Anagraficamente è già donna. «Durante il primo lockdown ho avuto più tempo di entrare in contatto con me stessa; l’appuntamento con la psicologa con cui volevo confrontarmi sentendomi a disagio con il corpo era saltato per la quarantena; non mi rimaneva che l’amica del cuore: se non ci fosse stata lei probabilmente avrei seguito i cattivi pensieri che mi giravano in testa».

E ha iniziato l’iter. «Sei mesi di sedute psicologiche per una valutazione che confermi la disforia di genere. Successivamente l’endocrinologo mi ha prescritto la terapia ormonale che varia da persona e dalle analisi ripetute ogni sei mesi. Ottenuta l’attribuzione di genere, con la relazione endocrinologica e psicologica, mi sono rivolta a un’avvocata per il cambio dello stato anagrafico, patente, carta d’identità, passaporto, codice fiscale. L’avvocata ha presentato il ricorso davanti al giudice che ha autorizzato l’intervento chirurgico, e a settembre potrò operarmi». «Il cambio di sesso è una liberazione» dice Ambra, «ma il trapianto di utero è un’operazione pericolosa e ancora in fase sperimentale. Mi rivolgo a una clinica privata thailandese specializzata dove resterò un mese, sette ore sotto i ferri e poi avrò le stesse funzionalità di una donna».

Chiediamo ad Ambra se è stata vittima di bullismo da giovane, o di emarginazione e derisione da adulta. «Ho sempre tenuto tutto nascosto. Durante le scuole elementari mettevo i vestiti di mamma quando non era in casa. Più grande ho cercato di capire se fossi omosessuale, ma per impostazione famigliare faticavo a darmi una risposta. Mamma e mia sorella hanno sempre rifiutato la mia decisione, e quando dissi che avrei iniziato la terapia, mamma mi rispose che non era pronta e quindi preferiva che uscissi di casa. Invece mio padre ha cercato di comprendermi, e ci siamo riavvicinati. La mia fortuna è stata la mia compagna».

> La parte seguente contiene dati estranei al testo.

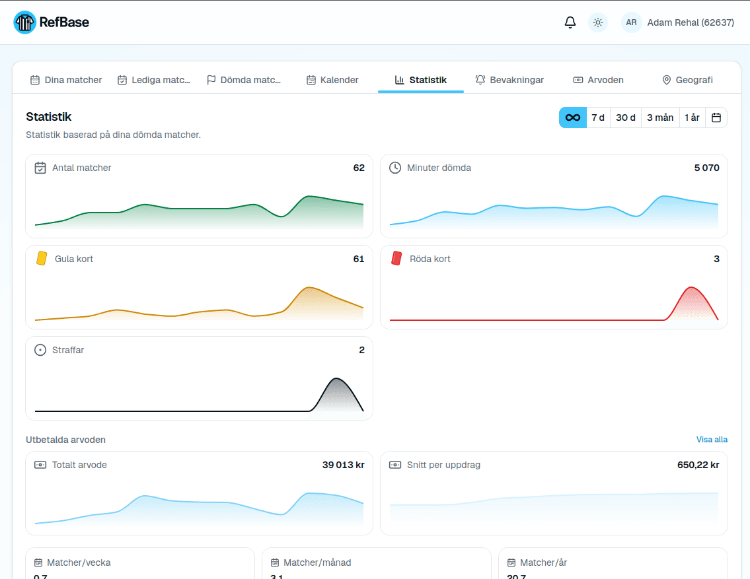Viewport: 750px width, 579px height.
Task: Open the Geografi tab
Action: pyautogui.click(x=687, y=80)
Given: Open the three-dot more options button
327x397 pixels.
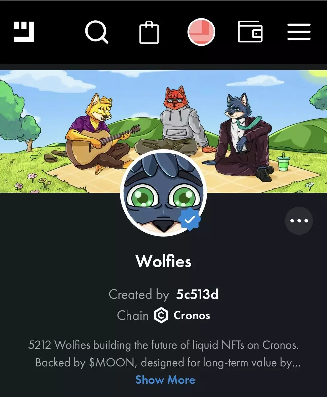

«Potrei farmi operare dal servizio sanitario pubblico che è gratuito ma l’iter è complicato, i passaggi burocratici dovrebbero essere automatici e invece si perdono fra una carta e l'altra. C’è una legge, manca la disponibilità o forse non tutti sono ancora pronti il cambiamento: conosco persone che sono dovute tornare sotto i ferri. Conclusa l’operazione, cambierò lavoro e andrò ad abitare dove non mi conoscono. Poi magari mi rifarò anche il seno».